L’audition de Ali Laârayedh jeudi a d’abord surpris tout le monde et pris de court la classe politique. Le ton employé fut étonnamment celui de la défiance. Fini le profil bas que nous avions constaté au point presse de mercredi. Malgré la faute politique du 9 avril, le discours prononcé a outrepassé la défense pour s’inscrire dans la mise en garde. Celle de ses critiques qu’il s’agissait de diaboliser.
24 heures plus tard, Ennahdha convoquait hier vendredi un rassemblement populaire à Bab Souika, quartier qui avait des airs de stade de football. Le fief de l’Espérance Sportive de Tunis célébrait encore la victoire de la veille sur son ennemi de toujours le Club Africain. L’occasion pour Tarek Dhiab, ministre des Sports et ancien joueur du club, de venir parader.
Alors que la foule scandait « Le peuple est avec le gouvernement ! », ce proche du parti islamiste, reconverti dans la politique, a asséné une tirade des plus partisanes, allant jusqu’à accuser l’opposition de haute trahison, de « collaboration avec les ennemis de la nation » et de n’être « pas patriote ». Une rhétorique bien connue chez ceux qui ont vécu l’opposition dans l’ère Ben Ali.

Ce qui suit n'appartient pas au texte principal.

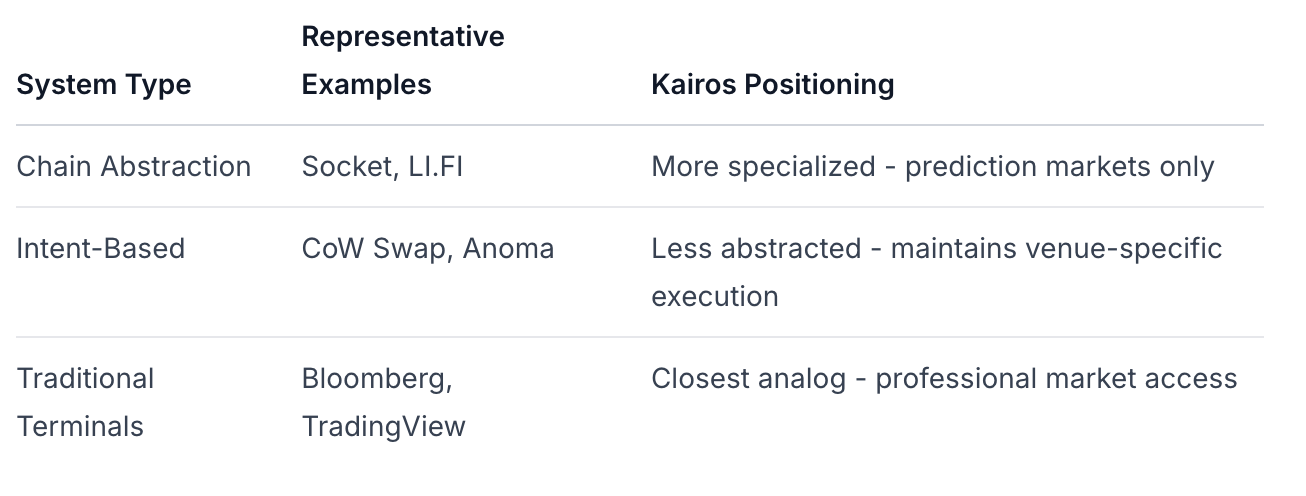
Task: Select the Chain Abstraction row label
Action: pyautogui.click(x=133, y=166)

Les dignitaires les plus radicaux d’Ennahdha étaient aussi conviés à cette messe politico-footballistique aux accents populistes décomplexés, parmi lesquels Sahbi Atig, Lotfi Zitoun et Moncef Ben Salem. Ce dernier a renoué avec les théories du complot, et s’en est violemment pris aux médias qui sont de mèche selon le ministre de l’Enseignement supérieur pour boycotter les ministres nahdhaouis, de sorte qu’on évite de parler de « leurs brillantes réussites. »
L’anathème de « l’ex RCDisme »
Plusieurs motifs d’inquiétude ressortent de ce climat particulièrement délétère du choix délibéré de la droitisation du discours.

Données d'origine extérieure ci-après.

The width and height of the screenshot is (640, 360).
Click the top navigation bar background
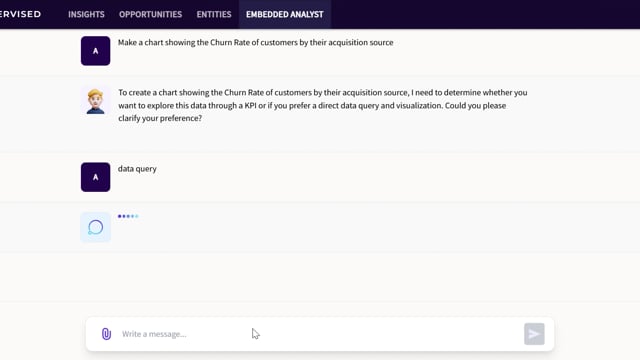[x=482, y=14]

La très commode et infondée accusation de « tajammouîi » (partisan du RCD) tout d’abord, lancée à tort et à travers contre ses ennemis politiques.
Réitérée à plusieurs reprises jeudi à l’Assemblée par ce qu’on pensait être le moins partisan des ministres issus d’Ennahdha, Ali Laârayedh, elle fit sourire les membres de l’opposition visés (au motif qu’ils participèrent au premier gouvernement Mohamed Ghannouchi), notamment ceux de l’ex PDP, des militants politiques de longue date qui ont tenu tête à Ben Ali durant les pires années de la dictature.
L’angle d’attaque employé, celui des attaques ad hominem, s’en prenant aux personnes plutôt que de répondre sur le fond, fut même porté à son paroxysme dans les longues tirades respectivement de Tarek Dhiab et de Moncef Ben Salem.
Les médias et la presse y ont subi les tirs croisés des deux personnages, dans ce qui ressemble à s’y méprendre à une charge typique contre les élites en général, à la manière des partis d’extrême droite populiste du monde entier.
Dans l’adversité, Ennahdha est-il en train de montrer un visage jusque-là oblitéré depuis son retour sur le devant de la scène politique ? Tout porte à le croire au moment où ses troupes sont appelées à contre-attaquer tous azimuts, dans une démonstration de force belliqueuse, évitant tout semblant de remise en question ou d’auto critique.
La justification de la violence policière, les applaudissements partisans jeudi à l’Assemblée d’élus d’une loyauté aveugle à « leur » ministre de l’Intérieur, les ingérences et sorties partiales de ministres de la République s’en prenant ouvertement aux médias, sont autant de signes avant-coureurs sinon d’une nouvelle dictature germée, du moins d’un durcissement potentiellement fatal à la transition démocratique.